Die Kleinbauern-Vereinigung will, dass Hanf und dessen Produkte gleich behandelt werden wie Produkte mit Alkohol und Nikotin.

Die Ausgangsprodukte für Tabak, Bier und Wein seien in der Schweiz legalisiert und teilweise hoch subventioniert, schreibt die Kleinbauern-Vereinigung in einer Medienmitteilung vom 20. Oktober 2008. Der Markt mit Alkohol und Nikotin sei legal. Wäre dies nicht der Fall, hätte die Gesellschaft neben den Gesundheitskosten auch hohe Kosten der staatlichen Verfolgung von Herstellern, Vertreibern und Konsumenten zu tragen.

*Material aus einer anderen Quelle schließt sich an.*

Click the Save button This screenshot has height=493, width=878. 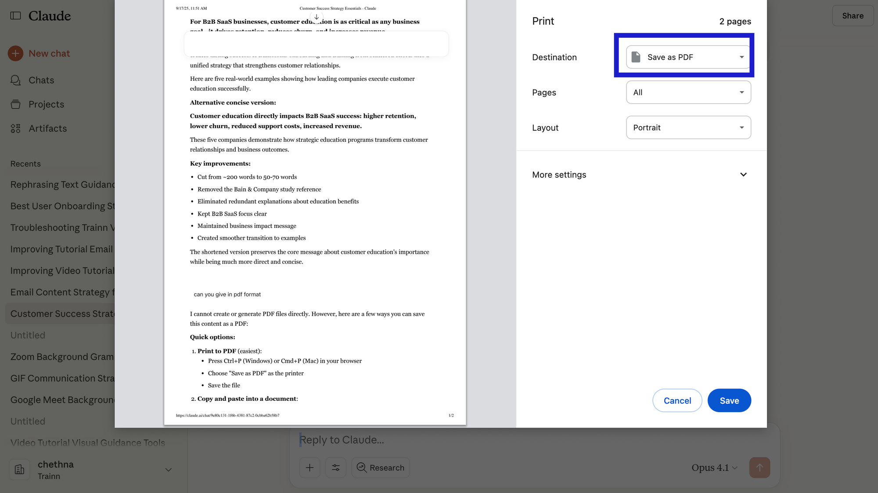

Über Steuerabgaben seien die öffentlichen Kosten zum Teil durch den Genuss- und Suchtmittelmarkt finanziert. Die Kleinbauern-Vereinigung will, dass Hanf und seine Produkte gleich behandelt werden wie Reben, Schnapsfrüchte, Hopfen, Braugerste und Tabak. Der legalisierte Hanf-Anbau in der Schweiz schaffe die Voraussetzung, den Markt von der Produktion, über die Verteilung bis zum Konsum unter Kontrolle zu halten. Missbräuche durch kriminelle Strukturen könnten besser bekämpft werden. Zudem liessen sich finanzielle Mittel zur Suchtprävention und für den Gesundheitsaufwand abschöpfen, heisst es weiter. Das Ja zur Hanf-Initiative würde so einen geordneten Markt für Hanfprodukte schaffen.